This time because we had some powers still and  several hours of daylight left we wanted to try out our small wood stove that we brought in addition to the traditional gas stove. This one was very similar to the big one we already tested on GR11 and so we were sure it would work just fine. But in the end it turned out as almost complete fail. We tried to put up a stable fire on the ground then when it didn’t work we set it up on the rock hoping that the wind will help but it still didn’t work as it should. The fire power was too weak for our pot to boil properly and thus to cook our meal fast and efficiently. It required a constant supervision and fuel adding. We made a conclusion that this stove may be too small for our needs and having a small fuel opening clearly not enough for the proper fire. Also it might be a good idea to try it with an alternative alcohol fuel. But this was a test for the next time.

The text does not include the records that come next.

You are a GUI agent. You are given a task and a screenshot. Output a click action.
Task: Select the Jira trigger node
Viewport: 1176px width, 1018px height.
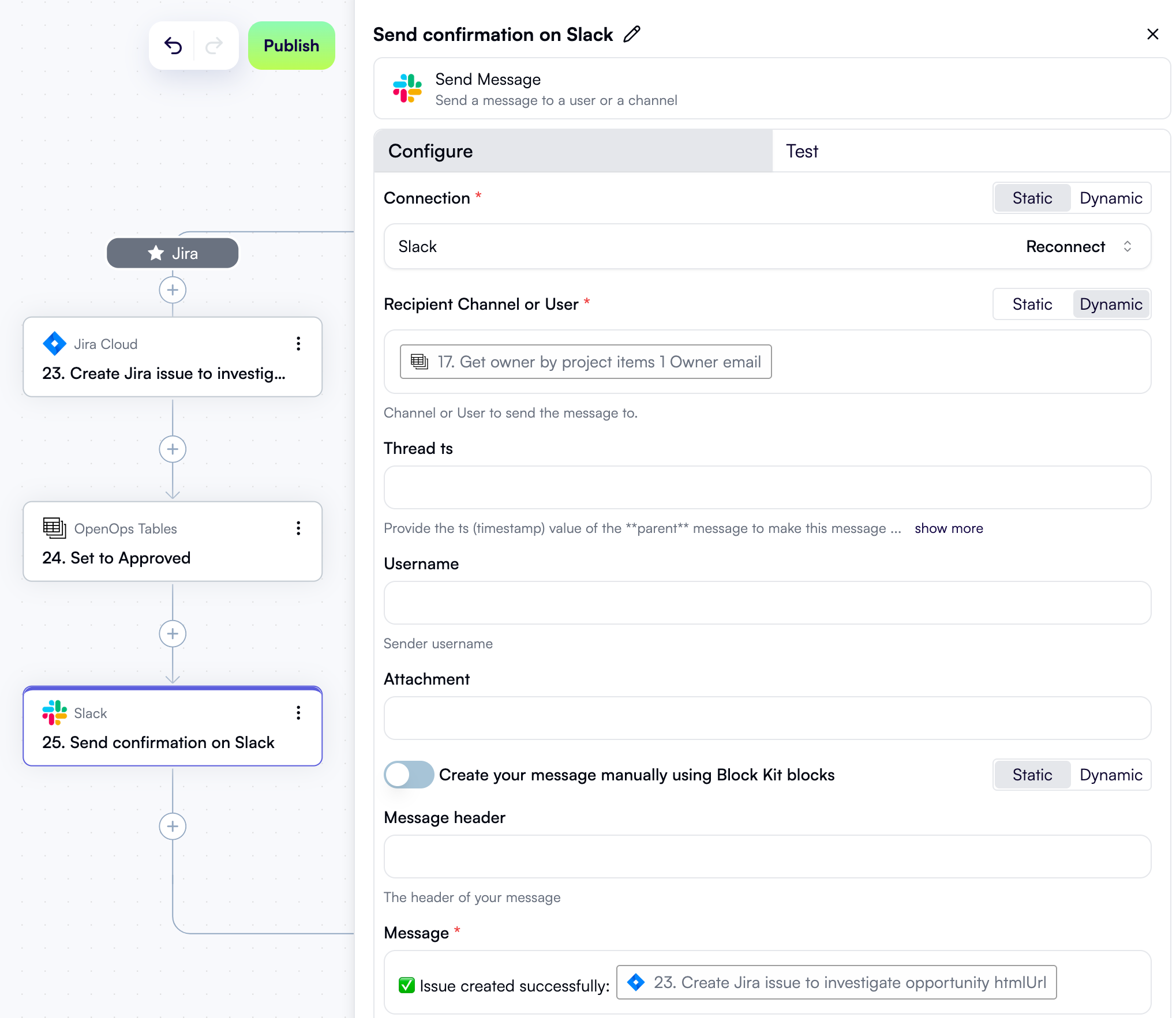tap(173, 253)
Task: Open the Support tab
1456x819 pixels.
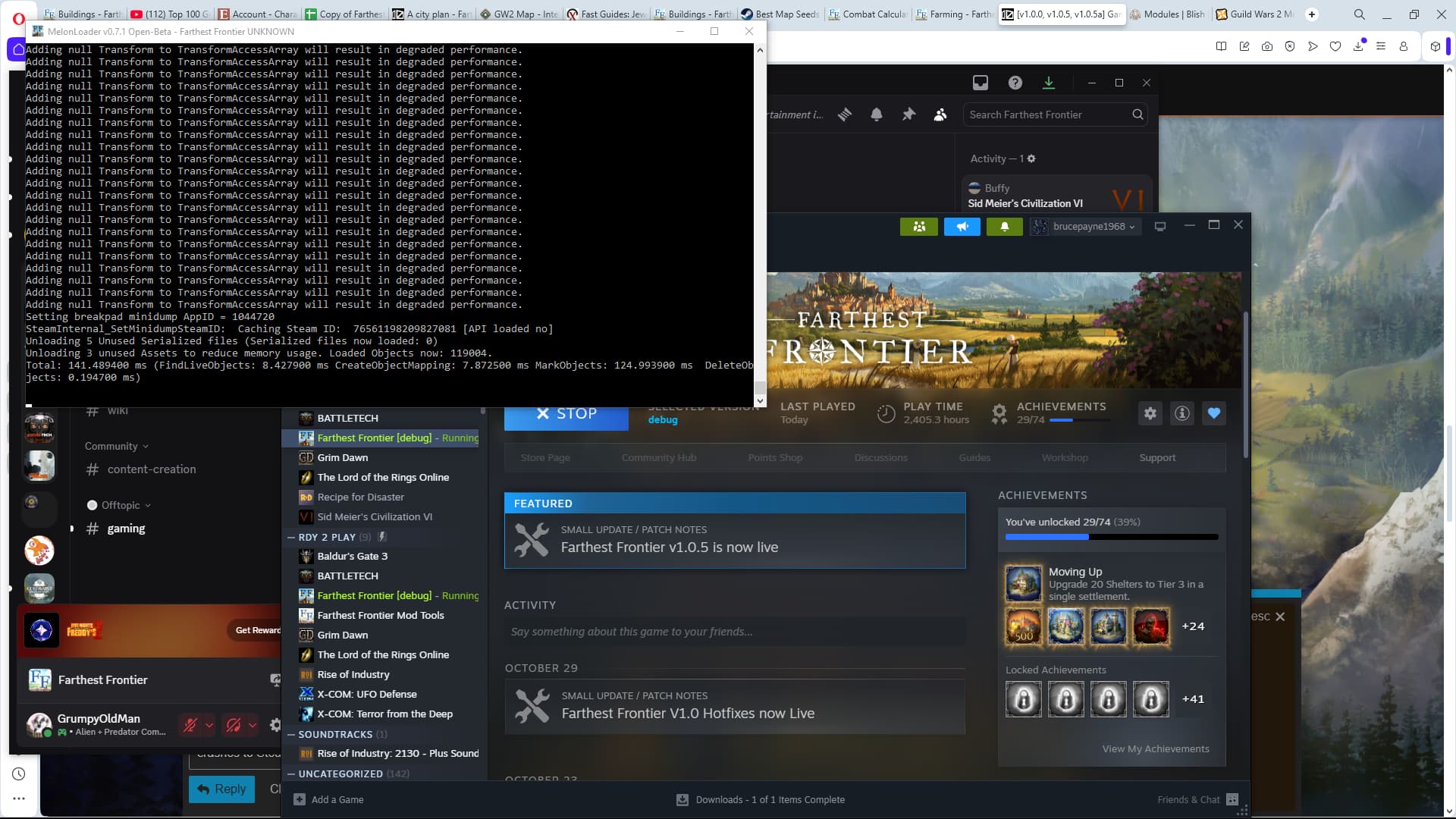Action: click(1157, 458)
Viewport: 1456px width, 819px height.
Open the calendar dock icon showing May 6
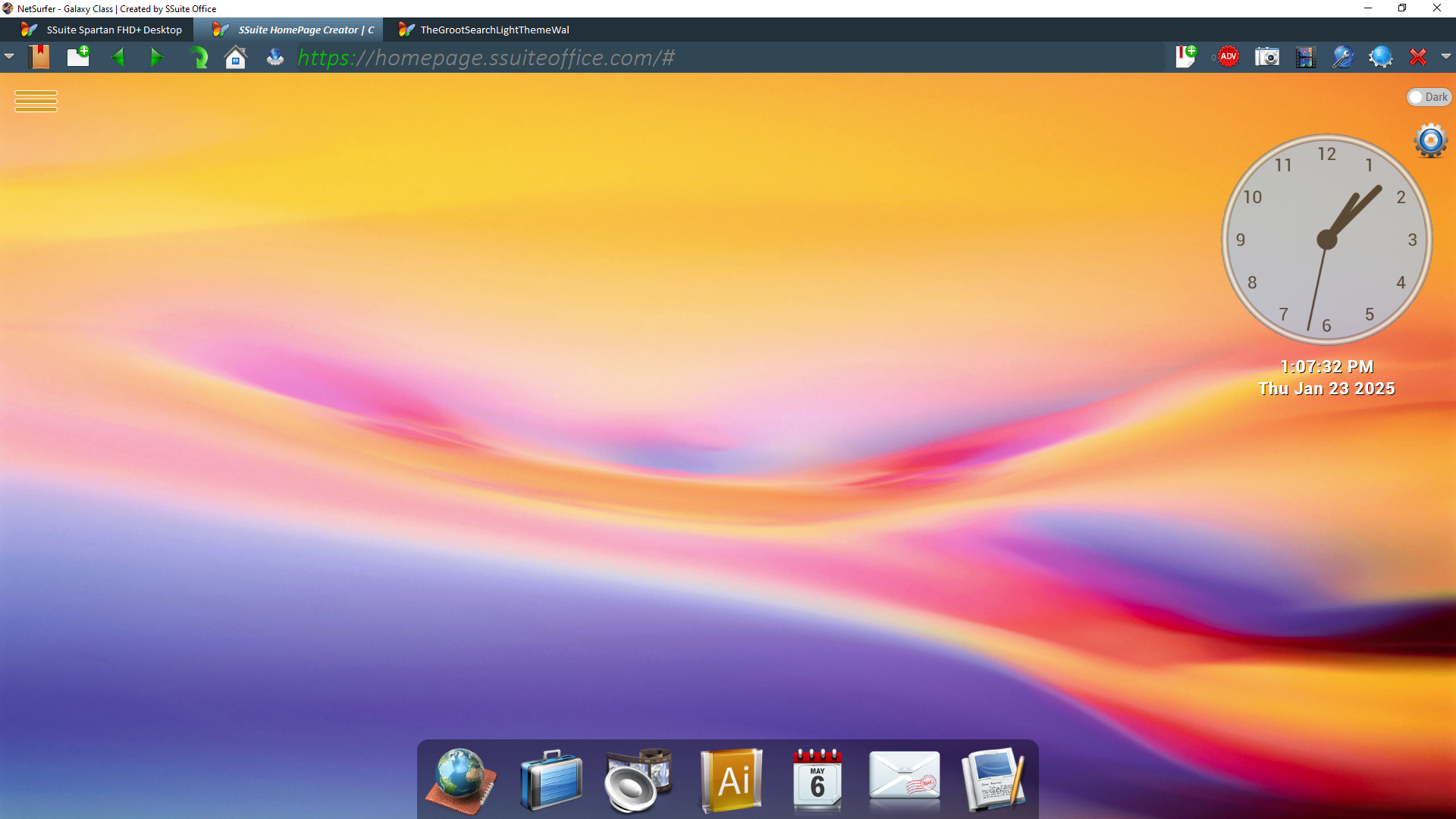tap(817, 780)
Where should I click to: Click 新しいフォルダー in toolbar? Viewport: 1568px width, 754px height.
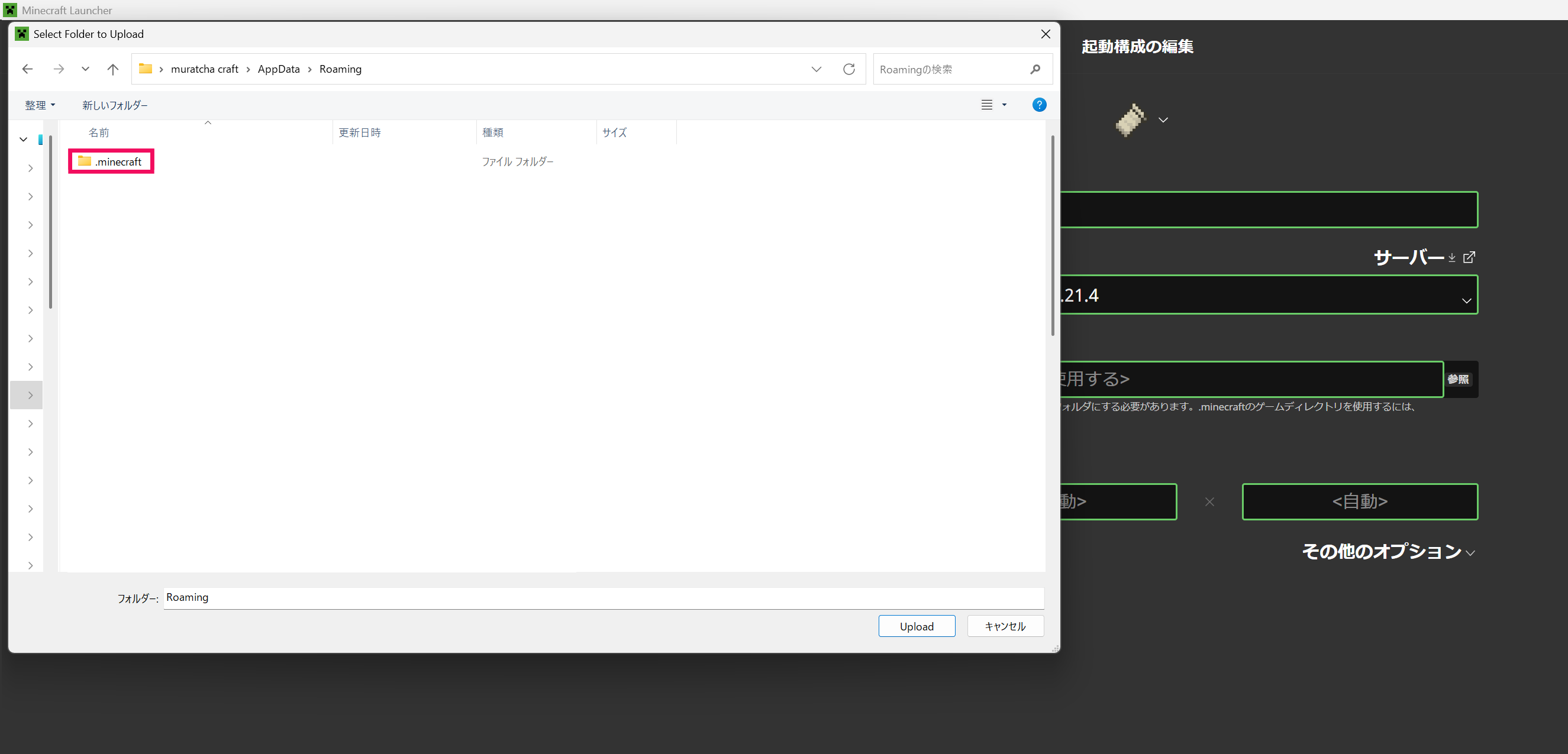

Finally after at least two hours of cooking our meal was ready to eat. We had our mix of wheat, buckwheat, lentils, with spices, dry mushrooms and fresh tomatoes. The weather was nice and the rain didn’t start in the end. After such an extended cooking and lots of smoke that the woodstove created our things were smelling nasty and basically were full of smoke. As the wind direction was changing all the time installing the woodstove on a distance from a tent didn´t help. So we tried hard to air out at least some of it before we went to sleep. We knew that on the next day we´ll have a more challenging trail to come and we´ll have to cover more distance as it was our final stretch getting back to the village Casteil where we started. So we didn´t have much to rest in the tent and after having dinner we went to sleep.

What beautiful camp spots you remember from the last season?

--------------
We are a young couple who loves hiking, nature walking and camping. We choose walking over driving and other types of transportation whenever we can. Also we have a Youtube channel where we're showcasing all our hikes.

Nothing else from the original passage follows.